▶ **RECORDS PROVIDED**:

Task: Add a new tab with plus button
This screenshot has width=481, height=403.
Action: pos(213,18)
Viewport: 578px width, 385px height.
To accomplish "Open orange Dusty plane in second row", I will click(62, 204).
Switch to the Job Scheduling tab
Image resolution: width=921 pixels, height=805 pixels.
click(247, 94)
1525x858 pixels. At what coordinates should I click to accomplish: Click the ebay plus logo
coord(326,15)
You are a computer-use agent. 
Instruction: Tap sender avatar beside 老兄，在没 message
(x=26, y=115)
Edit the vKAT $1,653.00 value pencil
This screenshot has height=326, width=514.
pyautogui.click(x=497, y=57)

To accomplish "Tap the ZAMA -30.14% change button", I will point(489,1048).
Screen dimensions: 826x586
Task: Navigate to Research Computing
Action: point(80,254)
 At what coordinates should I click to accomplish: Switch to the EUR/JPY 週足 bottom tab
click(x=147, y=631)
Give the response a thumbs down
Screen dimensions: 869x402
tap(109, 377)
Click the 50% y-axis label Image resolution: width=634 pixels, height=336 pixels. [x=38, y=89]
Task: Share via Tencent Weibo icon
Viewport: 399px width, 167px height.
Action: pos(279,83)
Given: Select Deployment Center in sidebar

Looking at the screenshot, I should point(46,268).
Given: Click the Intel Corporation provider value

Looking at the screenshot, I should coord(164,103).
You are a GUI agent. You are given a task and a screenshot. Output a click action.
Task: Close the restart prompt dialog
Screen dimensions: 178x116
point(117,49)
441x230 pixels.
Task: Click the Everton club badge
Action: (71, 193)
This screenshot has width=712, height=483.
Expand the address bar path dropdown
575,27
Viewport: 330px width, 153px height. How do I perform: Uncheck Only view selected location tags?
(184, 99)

▶ **TASK**: Establish how many lines of the records contain the string "agent" and state that number without elaboration.

▶ **YOUR SOLUTION**: 2